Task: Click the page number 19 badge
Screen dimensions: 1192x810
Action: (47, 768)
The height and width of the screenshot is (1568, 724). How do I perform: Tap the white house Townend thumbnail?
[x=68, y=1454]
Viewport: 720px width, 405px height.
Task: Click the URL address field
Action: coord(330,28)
◇ ◇ ◇ ◇
Task: Copy the material above verbatim.

Exercise result:
Task: Click the page number 19 badge
Screen dimensions: 1192x810
Action: (47, 768)
The height and width of the screenshot is (1568, 724). How do I perform: Tap the white house Townend thumbnail?
[x=68, y=1454]
Viewport: 720px width, 405px height.
Task: Click the URL address field
Action: coord(330,28)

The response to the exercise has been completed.